(What the task requires): Retype all of the material exactly, leaving no line out.
------
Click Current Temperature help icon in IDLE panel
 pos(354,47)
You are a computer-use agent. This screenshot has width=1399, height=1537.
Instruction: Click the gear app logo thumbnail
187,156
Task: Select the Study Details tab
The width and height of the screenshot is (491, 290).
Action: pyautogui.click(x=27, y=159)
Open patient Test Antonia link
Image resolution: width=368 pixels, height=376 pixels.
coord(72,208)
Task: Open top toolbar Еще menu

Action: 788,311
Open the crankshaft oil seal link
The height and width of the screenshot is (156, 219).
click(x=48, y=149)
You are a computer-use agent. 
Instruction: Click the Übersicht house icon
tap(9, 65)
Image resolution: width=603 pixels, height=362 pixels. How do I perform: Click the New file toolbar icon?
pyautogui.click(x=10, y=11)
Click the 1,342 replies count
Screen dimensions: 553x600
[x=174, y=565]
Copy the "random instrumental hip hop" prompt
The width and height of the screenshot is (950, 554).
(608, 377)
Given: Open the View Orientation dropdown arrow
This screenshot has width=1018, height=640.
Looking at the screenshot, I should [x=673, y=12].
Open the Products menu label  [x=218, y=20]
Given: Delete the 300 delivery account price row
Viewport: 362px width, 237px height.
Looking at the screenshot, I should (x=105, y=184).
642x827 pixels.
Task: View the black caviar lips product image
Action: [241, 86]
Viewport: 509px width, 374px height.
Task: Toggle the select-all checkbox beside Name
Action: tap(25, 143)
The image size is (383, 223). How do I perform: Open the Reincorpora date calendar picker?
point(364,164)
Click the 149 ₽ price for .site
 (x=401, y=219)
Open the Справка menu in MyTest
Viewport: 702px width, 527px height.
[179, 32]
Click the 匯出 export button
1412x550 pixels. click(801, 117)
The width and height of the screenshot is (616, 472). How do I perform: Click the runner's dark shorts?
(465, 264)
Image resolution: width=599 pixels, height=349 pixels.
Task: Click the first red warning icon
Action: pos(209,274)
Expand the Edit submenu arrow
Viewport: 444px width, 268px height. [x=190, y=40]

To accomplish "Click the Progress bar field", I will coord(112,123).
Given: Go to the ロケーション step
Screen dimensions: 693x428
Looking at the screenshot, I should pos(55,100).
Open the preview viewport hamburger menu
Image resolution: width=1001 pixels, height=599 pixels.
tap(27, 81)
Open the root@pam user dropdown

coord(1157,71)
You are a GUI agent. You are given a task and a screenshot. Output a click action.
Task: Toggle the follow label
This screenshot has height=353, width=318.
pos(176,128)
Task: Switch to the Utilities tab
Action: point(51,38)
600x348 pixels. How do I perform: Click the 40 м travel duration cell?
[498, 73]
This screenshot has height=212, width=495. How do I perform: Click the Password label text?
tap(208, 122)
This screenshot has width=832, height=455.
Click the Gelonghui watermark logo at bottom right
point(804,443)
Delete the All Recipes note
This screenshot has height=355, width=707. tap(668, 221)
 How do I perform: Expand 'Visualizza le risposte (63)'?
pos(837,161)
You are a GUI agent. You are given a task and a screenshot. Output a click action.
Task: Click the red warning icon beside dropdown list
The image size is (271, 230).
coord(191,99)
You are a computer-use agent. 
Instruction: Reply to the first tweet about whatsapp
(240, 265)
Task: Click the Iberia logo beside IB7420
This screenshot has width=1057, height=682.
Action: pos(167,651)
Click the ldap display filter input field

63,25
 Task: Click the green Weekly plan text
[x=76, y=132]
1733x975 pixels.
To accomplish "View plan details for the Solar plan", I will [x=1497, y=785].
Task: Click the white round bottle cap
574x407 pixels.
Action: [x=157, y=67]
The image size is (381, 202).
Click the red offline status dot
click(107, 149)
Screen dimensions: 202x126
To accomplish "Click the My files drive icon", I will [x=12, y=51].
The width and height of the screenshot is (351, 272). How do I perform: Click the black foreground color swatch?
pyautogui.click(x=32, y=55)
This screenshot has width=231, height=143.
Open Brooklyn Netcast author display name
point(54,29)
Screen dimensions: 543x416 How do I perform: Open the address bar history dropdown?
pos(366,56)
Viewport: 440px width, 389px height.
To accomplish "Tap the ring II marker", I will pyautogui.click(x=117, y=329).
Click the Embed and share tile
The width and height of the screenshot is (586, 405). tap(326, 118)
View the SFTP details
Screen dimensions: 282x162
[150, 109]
------
(Answer for this exercise):
Click Current Temperature help icon in IDLE panel
 pos(354,47)
You are a computer-use agent. This screenshot has width=1399, height=1537.
Instruction: Click the gear app logo thumbnail
187,156
Task: Select the Study Details tab
The width and height of the screenshot is (491, 290).
Action: pyautogui.click(x=27, y=159)
Open patient Test Antonia link
Image resolution: width=368 pixels, height=376 pixels.
coord(72,208)
Task: Open top toolbar Еще menu

Action: 788,311
Open the crankshaft oil seal link
The height and width of the screenshot is (156, 219).
click(x=48, y=149)
You are a computer-use agent. 
Instruction: Click the Übersicht house icon
tap(9, 65)
Image resolution: width=603 pixels, height=362 pixels. How do I perform: Click the New file toolbar icon?
pyautogui.click(x=10, y=11)
Click the 1,342 replies count
Screen dimensions: 553x600
[x=174, y=565]
Copy the "random instrumental hip hop" prompt
The width and height of the screenshot is (950, 554).
(608, 377)
Given: Open the View Orientation dropdown arrow
This screenshot has width=1018, height=640.
Looking at the screenshot, I should [x=673, y=12].
Open the Products menu label  [x=218, y=20]
Given: Delete the 300 delivery account price row
Viewport: 362px width, 237px height.
Looking at the screenshot, I should (x=105, y=184).
642x827 pixels.
Task: View the black caviar lips product image
Action: [241, 86]
Viewport: 509px width, 374px height.
Task: Toggle the select-all checkbox beside Name
Action: tap(25, 143)
The image size is (383, 223). How do I perform: Open the Reincorpora date calendar picker?
point(364,164)
Click the 149 ₽ price for .site
 (x=401, y=219)
Open the Справка menu in MyTest
Viewport: 702px width, 527px height.
[179, 32]
Click the 匯出 export button
1412x550 pixels. click(801, 117)
The width and height of the screenshot is (616, 472). How do I perform: Click the runner's dark shorts?
(465, 264)
Image resolution: width=599 pixels, height=349 pixels.
Task: Click the first red warning icon
Action: pos(209,274)
Expand the Edit submenu arrow
Viewport: 444px width, 268px height. [x=190, y=40]

To accomplish "Click the Progress bar field", I will coord(112,123).
Given: Go to the ロケーション step
Screen dimensions: 693x428
Looking at the screenshot, I should pos(55,100).
Open the preview viewport hamburger menu
Image resolution: width=1001 pixels, height=599 pixels.
tap(27, 81)
Open the root@pam user dropdown

coord(1157,71)
You are a GUI agent. You are given a task and a screenshot. Output a click action.
Task: Toggle the follow label
This screenshot has height=353, width=318.
pos(176,128)
Task: Switch to the Utilities tab
Action: point(51,38)
600x348 pixels. How do I perform: Click the 40 м travel duration cell?
[498, 73]
This screenshot has height=212, width=495. How do I perform: Click the Password label text?
tap(208, 122)
This screenshot has width=832, height=455.
Click the Gelonghui watermark logo at bottom right
point(804,443)
Delete the All Recipes note
This screenshot has height=355, width=707. tap(668, 221)
 How do I perform: Expand 'Visualizza le risposte (63)'?
pos(837,161)
You are a GUI agent. You are given a task and a screenshot. Output a click action.
Task: Click the red warning icon beside dropdown list
The image size is (271, 230).
coord(191,99)
You are a computer-use agent. 
Instruction: Reply to the first tweet about whatsapp
(240, 265)
Task: Click the Iberia logo beside IB7420
This screenshot has width=1057, height=682.
Action: pos(167,651)
Click the ldap display filter input field

63,25
 Task: Click the green Weekly plan text
[x=76, y=132]
1733x975 pixels.
To accomplish "View plan details for the Solar plan", I will [x=1497, y=785].
Task: Click the white round bottle cap
574x407 pixels.
Action: [x=157, y=67]
The image size is (381, 202).
Click the red offline status dot
click(107, 149)
Screen dimensions: 202x126
To accomplish "Click the My files drive icon", I will [x=12, y=51].
The width and height of the screenshot is (351, 272). How do I perform: Click the black foreground color swatch?
pyautogui.click(x=32, y=55)
This screenshot has width=231, height=143.
Open Brooklyn Netcast author display name
point(54,29)
Screen dimensions: 543x416 How do I perform: Open the address bar history dropdown?
pos(366,56)
Viewport: 440px width, 389px height.
To accomplish "Tap the ring II marker", I will pyautogui.click(x=117, y=329).
Click the Embed and share tile
The width and height of the screenshot is (586, 405). tap(326, 118)
View the SFTP details
Screen dimensions: 282x162
[150, 109]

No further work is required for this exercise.